- [Material supplied]:
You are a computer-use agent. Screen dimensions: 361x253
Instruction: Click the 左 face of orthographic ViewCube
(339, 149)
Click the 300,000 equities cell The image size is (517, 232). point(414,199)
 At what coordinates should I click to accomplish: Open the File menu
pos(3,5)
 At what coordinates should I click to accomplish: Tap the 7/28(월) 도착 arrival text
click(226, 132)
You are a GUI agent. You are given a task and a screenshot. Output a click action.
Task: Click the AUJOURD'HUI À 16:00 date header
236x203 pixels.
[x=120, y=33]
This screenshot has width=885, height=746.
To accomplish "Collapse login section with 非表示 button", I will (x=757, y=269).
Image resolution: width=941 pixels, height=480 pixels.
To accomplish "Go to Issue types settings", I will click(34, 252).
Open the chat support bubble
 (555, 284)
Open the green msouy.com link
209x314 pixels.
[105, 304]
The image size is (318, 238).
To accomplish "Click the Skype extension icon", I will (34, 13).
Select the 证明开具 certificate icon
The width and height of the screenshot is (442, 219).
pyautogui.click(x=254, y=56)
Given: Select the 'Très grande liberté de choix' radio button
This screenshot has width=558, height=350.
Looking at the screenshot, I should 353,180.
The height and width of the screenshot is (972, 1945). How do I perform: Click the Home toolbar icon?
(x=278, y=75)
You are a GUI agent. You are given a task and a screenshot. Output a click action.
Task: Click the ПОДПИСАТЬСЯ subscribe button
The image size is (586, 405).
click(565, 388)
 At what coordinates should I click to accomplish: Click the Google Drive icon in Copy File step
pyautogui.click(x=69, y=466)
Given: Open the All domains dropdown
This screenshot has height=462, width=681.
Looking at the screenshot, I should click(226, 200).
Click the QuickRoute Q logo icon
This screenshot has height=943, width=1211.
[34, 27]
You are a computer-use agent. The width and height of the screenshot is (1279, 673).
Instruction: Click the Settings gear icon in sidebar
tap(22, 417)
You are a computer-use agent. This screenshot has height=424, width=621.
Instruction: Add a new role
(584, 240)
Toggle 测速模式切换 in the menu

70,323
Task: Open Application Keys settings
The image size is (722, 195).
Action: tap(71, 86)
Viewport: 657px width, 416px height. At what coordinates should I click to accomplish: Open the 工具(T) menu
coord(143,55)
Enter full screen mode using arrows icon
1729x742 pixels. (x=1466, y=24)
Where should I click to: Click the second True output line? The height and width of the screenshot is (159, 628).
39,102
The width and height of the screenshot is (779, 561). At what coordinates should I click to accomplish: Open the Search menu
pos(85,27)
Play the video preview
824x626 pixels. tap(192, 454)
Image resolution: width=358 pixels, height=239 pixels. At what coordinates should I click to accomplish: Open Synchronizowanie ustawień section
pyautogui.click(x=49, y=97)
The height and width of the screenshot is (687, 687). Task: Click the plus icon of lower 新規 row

- [Task objective]:
Starting with the first line of the records, repeat every line up to and including the one containing "Click the 300,000", and nothing else.

- [Answer]:
You are a computer-use agent. Screen dimensions: 361x253
Instruction: Click the 左 face of orthographic ViewCube
(339, 149)
Click the 300,000 equities cell The image size is (517, 232). point(414,199)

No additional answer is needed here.